There are also a large number and wide variety of publicly and privately administered institutions of higher education throughout the country. Post-secondary education, divided into college, as the first tertiary degree, and graduate school, is described in a separate section below. Higher education includes elite private colleges like Harvard University, Stanford University, MIT, and Caltech, large state flagship universities, private liberal arts schools, historically-black colleges and universities, community colleges, and for-profit colleges like the University of Phoenix. College enrollment rates in the United States have increased over the long term. At the same time, student loan debt has also risen to $1.5 trillion. According to a report published by the U.S. News & World Report, of the top ten colleges and universities in the world, eight are American (the other two are Oxford and Cambridge, in the United Kingdom).
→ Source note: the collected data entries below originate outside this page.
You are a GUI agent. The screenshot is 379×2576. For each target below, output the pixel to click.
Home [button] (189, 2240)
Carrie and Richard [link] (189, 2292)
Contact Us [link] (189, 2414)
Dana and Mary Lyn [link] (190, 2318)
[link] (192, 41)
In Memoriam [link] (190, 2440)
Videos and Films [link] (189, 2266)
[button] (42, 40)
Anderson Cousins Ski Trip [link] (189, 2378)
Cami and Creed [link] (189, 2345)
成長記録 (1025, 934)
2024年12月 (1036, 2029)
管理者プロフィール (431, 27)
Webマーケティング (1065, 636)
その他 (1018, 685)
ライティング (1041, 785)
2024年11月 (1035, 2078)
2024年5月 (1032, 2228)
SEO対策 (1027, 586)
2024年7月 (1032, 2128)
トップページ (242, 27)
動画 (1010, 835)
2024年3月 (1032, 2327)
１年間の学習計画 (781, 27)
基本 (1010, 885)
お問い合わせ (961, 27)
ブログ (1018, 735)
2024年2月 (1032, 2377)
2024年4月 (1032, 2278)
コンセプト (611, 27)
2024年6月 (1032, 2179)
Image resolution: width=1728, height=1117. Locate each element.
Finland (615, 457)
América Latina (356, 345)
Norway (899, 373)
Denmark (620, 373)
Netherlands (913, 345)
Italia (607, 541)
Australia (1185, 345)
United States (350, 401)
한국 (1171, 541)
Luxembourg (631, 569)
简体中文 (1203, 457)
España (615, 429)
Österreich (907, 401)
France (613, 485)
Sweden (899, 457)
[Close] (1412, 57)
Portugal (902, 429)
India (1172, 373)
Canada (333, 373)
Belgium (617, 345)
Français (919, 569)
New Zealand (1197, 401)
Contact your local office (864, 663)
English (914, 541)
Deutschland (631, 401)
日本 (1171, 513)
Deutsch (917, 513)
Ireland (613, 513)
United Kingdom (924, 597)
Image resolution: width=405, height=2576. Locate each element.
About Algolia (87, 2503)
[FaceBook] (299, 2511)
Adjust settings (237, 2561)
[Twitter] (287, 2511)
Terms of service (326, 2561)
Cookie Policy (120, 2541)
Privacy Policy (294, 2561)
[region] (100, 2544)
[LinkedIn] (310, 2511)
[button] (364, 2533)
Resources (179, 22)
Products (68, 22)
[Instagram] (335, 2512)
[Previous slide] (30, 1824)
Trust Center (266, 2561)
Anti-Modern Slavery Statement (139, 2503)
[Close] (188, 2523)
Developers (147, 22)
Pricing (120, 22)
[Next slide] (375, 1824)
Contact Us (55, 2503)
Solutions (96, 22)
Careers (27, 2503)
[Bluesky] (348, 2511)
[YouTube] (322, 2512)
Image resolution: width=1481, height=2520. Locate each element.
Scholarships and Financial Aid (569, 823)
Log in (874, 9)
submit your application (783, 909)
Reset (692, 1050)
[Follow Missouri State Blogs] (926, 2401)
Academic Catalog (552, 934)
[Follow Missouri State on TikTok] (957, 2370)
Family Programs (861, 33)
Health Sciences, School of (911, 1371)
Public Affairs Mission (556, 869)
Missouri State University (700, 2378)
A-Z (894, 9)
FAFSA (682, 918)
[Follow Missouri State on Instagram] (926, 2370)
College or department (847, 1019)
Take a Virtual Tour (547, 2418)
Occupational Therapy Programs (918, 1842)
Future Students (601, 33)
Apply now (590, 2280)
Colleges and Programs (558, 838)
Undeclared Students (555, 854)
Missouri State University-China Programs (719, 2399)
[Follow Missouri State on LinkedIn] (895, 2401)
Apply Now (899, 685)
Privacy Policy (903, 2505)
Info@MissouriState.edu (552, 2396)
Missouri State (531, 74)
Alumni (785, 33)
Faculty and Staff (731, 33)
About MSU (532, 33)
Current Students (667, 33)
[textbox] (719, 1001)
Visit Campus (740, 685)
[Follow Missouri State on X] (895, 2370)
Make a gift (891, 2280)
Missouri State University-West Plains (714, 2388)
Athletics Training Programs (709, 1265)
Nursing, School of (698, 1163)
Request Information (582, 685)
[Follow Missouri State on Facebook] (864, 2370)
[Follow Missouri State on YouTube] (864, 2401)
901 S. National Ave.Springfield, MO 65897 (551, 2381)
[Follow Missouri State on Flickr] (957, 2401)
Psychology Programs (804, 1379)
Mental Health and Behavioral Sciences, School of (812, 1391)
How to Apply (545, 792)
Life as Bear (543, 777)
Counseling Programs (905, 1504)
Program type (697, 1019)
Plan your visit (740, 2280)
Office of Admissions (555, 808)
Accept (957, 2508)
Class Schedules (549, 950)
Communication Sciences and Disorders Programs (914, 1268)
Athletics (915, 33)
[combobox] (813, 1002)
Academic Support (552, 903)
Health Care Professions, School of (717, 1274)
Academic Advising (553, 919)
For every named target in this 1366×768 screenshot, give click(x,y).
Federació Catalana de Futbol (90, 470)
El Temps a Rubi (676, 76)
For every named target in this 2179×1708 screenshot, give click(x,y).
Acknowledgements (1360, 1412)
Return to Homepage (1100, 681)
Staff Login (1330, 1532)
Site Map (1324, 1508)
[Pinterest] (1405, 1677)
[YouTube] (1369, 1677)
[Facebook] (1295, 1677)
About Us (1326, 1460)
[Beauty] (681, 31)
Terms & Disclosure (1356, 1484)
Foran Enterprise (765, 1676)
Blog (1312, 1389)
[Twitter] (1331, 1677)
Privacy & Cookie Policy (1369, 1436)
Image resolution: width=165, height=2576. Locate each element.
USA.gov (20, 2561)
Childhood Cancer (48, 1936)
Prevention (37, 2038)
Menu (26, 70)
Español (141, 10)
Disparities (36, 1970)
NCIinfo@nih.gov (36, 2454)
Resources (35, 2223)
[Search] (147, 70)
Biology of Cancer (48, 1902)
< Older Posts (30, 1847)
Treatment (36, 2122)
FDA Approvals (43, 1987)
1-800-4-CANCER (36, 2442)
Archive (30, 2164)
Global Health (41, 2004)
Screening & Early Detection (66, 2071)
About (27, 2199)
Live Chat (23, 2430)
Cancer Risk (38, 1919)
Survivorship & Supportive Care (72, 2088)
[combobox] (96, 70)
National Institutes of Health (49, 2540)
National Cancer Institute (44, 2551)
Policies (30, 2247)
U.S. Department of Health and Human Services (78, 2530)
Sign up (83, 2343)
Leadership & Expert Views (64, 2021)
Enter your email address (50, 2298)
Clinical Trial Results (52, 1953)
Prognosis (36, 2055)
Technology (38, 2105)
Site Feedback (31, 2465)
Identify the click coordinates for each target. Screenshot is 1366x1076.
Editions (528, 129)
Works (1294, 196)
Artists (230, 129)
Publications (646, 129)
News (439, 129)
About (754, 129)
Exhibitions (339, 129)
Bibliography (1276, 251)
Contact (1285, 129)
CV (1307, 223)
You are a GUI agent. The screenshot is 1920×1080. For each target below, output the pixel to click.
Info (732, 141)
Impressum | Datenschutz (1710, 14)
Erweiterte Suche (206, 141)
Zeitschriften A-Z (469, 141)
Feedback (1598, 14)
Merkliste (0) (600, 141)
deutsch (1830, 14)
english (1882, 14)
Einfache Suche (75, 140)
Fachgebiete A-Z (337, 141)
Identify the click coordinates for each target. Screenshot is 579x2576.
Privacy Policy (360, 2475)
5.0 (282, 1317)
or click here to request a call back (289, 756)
The United States spends more per student on education than any other country. In 2014, the Pearson/Economist Intelligence Unit rated US education as 14th best in the world. The Programme for International Student Assessment coordinated by the OECD currently ranks the overall knowledge and skills of American 15-year-olds as 31st in the world in reading literacy, mathematics, and science with the average American student scoring 487.7, compared with the OECD average of 493. In 2014, the country spent 6.2 percent of its GDP on all levels of education – 1.0 percentage points above the OECD average of 5.2 percent. In 2017, 46.4 percent of Americans aged 25 to 64 attained some form of post-secondary education. 48 percent of Americans aged 25 to 34 attained some form of tertiary education, about 4 percent above the OECD average of 44 percent. 35 percent of Americans aged 25 and over have achieved a bachelor's degree or higher. The United States ranks 3rd from the bottom among OECD nations in terms of its poverty gap, and 4th from the bottom in terms of poverty rate. Jonathan Kozol has described these inequalities in K–12 education in Savage Inequalities and The Shame of a Nation: The Restoration of Apartheid Schooling in America.